岩屋毅防衛大臣:今分析中ですね。ただわが国のEEZや領海に到達するものではないので、それは明らかですけども。詳細は今分析中です。
ナレーション:選挙が終わって、夏休みに入った安倍総理は。
安倍晋三総理大臣:あ、フェアウェー。
記者:総理、北朝鮮がミサイルを発射しましたが。飛翔体を発射しましたが。受け止めと政府の対応をお聞かせください。
安倍晋三総理大臣:わが国の安全保障に影響を与える事態ではないことは確認をしております。いずれにせよ今後米国と緊密に連携をしていきます。
ナレーション:韓国軍によると、発射されたのは2発で、ともに新型の短距離型弾道ミサイルだとされています。そのうちの1発は、690kmを飛びました。690kmは、朝鮮半島全域と、九州・本州の一部が射程圏に入っています。
韓国国防相会見:北朝鮮が軍事的緊張緩和に役立たない行為を中止するよう求めます。
記者:今年に入って3度目の発射です。もう一段進んだ対応が必要なのでは。
韓国国防相会見:現在のところ、こうした行為をやめるよう強く要求することのみを考えています。
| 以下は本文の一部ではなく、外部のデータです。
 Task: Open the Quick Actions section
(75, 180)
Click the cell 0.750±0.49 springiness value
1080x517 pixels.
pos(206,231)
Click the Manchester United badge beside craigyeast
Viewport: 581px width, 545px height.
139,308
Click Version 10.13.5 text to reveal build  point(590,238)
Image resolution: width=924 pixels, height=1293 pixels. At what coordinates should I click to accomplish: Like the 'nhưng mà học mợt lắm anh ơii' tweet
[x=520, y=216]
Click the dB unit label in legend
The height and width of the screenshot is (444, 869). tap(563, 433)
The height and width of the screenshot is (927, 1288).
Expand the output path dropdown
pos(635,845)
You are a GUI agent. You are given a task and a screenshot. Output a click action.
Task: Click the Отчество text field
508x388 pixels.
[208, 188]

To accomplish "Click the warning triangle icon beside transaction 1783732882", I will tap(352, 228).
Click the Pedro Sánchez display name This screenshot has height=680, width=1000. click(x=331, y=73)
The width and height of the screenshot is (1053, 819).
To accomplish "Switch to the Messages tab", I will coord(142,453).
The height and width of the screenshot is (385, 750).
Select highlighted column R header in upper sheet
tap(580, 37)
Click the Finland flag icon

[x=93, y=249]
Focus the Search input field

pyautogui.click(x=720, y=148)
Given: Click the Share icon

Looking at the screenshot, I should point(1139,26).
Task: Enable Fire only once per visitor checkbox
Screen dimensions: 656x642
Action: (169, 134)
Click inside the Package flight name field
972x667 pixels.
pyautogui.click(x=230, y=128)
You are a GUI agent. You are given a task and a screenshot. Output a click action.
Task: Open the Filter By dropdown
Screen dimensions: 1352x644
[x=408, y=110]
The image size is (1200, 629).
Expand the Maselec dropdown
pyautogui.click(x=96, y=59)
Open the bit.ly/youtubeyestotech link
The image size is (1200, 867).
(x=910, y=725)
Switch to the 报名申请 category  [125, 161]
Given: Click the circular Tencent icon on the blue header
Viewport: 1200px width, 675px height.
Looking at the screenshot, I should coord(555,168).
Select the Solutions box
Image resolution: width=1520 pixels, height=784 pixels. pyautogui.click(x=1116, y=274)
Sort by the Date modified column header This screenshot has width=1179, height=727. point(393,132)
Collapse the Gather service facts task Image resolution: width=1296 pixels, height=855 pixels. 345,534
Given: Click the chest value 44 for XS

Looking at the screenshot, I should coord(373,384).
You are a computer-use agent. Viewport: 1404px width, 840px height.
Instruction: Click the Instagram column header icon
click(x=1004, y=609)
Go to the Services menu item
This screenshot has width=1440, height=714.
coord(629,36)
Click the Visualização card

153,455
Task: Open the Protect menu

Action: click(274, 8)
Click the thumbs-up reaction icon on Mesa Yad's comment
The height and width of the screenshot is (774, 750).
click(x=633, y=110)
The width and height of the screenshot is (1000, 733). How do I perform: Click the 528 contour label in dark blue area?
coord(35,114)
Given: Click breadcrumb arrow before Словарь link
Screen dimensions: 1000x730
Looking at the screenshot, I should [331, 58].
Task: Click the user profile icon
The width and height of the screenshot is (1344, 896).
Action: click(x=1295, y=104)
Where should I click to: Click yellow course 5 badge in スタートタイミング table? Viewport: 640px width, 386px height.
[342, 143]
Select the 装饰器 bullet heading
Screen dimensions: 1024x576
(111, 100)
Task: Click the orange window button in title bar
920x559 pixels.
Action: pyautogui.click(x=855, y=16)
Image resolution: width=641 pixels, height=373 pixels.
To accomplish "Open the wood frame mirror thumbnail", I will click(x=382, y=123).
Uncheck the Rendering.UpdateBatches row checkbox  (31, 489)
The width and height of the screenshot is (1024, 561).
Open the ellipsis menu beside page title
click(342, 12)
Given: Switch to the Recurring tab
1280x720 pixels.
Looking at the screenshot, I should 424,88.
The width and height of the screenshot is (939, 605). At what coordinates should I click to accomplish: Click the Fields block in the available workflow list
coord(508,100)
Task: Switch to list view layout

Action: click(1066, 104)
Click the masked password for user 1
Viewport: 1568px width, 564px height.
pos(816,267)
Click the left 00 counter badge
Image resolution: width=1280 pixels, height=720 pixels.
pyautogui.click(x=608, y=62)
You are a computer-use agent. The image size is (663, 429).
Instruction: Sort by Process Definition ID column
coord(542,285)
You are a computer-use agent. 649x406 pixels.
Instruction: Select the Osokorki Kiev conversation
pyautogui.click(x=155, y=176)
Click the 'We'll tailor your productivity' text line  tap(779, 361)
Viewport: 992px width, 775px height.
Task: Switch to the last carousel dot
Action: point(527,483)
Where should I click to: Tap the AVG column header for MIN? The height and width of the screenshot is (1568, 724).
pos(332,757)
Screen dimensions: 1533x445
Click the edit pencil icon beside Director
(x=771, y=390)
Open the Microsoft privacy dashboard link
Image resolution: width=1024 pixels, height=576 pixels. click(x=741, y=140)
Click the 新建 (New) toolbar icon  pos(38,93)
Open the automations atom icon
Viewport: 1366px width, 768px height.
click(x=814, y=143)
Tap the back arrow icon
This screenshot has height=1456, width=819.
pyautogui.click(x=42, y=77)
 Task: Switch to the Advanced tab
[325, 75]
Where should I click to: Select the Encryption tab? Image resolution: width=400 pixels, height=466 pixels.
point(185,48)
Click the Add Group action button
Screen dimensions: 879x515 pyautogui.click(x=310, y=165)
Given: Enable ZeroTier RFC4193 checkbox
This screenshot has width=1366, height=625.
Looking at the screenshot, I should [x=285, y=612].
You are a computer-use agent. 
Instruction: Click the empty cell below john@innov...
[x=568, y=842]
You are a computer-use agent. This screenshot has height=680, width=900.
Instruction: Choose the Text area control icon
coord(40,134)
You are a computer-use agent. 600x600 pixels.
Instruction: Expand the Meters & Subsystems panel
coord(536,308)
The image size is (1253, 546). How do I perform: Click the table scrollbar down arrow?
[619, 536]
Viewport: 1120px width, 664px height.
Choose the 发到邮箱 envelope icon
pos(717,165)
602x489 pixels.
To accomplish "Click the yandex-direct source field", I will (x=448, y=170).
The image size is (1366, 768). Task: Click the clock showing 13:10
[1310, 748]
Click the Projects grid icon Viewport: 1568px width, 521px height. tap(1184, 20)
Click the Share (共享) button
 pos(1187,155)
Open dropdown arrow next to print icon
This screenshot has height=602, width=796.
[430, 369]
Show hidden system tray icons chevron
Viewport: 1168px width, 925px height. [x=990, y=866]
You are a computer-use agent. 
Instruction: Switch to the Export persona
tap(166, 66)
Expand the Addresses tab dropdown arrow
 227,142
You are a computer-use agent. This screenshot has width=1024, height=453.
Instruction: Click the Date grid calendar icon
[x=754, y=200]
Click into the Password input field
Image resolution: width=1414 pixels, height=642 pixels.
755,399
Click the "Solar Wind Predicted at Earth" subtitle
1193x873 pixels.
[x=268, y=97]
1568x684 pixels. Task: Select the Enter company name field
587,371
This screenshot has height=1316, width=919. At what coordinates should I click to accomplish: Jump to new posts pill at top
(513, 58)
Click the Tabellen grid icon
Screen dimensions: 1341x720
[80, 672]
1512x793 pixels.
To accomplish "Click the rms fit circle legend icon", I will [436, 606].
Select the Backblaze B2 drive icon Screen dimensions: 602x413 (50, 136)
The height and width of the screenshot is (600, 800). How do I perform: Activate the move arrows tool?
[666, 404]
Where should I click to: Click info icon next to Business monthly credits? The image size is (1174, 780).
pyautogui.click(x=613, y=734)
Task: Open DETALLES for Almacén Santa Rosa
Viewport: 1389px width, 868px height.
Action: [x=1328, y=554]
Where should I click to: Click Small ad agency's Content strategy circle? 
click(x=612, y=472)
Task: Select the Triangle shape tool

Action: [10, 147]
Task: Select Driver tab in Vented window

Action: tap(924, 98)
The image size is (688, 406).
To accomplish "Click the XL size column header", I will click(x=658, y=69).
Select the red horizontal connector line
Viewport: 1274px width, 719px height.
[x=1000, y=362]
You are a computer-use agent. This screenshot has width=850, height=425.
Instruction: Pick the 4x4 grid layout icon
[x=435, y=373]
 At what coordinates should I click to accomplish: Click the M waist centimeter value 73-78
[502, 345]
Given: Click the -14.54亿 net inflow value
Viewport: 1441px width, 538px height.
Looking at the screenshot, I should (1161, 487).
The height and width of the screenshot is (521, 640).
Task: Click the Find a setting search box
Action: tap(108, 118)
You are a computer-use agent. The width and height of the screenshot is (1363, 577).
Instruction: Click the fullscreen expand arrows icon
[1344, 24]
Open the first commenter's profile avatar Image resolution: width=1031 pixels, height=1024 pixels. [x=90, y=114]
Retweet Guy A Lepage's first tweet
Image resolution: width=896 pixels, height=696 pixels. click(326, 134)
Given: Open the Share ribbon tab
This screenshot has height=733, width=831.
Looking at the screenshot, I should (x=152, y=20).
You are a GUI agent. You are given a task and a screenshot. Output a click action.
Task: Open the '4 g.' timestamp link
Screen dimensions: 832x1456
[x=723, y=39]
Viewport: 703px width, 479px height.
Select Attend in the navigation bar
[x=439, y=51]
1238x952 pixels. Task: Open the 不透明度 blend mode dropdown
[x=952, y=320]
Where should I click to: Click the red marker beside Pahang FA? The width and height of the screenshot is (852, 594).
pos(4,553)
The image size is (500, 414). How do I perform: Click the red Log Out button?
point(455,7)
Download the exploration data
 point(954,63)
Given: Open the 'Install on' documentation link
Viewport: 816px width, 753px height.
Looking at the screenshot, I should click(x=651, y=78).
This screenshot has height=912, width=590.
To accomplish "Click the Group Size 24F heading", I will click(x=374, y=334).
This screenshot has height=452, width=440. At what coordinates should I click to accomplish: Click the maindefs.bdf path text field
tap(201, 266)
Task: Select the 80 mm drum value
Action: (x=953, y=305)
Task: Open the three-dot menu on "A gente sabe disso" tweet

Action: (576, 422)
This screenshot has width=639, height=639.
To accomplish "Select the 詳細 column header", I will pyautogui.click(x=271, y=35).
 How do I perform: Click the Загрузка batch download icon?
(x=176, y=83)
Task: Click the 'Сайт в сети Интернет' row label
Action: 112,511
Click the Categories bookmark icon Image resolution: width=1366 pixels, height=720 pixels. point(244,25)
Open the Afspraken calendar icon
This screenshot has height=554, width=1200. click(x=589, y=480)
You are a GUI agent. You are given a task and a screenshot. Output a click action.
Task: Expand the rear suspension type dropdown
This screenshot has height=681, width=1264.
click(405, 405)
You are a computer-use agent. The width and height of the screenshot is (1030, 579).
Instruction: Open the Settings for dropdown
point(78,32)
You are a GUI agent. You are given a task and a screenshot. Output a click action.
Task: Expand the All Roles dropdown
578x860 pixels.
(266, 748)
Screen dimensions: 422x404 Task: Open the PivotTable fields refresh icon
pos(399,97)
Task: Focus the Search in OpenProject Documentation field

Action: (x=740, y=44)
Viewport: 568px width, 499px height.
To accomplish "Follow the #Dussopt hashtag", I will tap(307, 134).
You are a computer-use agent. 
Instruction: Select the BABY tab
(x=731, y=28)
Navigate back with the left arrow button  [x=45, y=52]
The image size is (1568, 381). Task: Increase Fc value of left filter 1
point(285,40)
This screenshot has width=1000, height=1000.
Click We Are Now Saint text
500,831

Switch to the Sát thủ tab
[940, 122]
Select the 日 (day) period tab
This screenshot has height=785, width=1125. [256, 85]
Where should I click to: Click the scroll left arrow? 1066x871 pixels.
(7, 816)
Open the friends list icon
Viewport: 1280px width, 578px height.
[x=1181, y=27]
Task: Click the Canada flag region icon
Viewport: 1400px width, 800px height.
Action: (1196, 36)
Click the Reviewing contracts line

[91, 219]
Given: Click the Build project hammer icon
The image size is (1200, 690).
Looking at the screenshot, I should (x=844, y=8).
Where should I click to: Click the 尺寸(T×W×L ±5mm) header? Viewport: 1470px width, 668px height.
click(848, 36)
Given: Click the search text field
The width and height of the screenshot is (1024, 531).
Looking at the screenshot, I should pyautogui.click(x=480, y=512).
ナレーション:北朝鮮は8月から始まる米韓合同軍事演習に反発していて、2週間前にはすでにミサイル発射の兆候はあったそうです。ただ、中国とロシアが日本海で共同パトロールを行っていたり、昨日までアメリカのボルトン補佐官が韓国を訪問していたことから、タイミング的に今日になったと見られています。今のところ、北朝鮮側から何も声明などは出ておらず、平壌も平和そのものでした。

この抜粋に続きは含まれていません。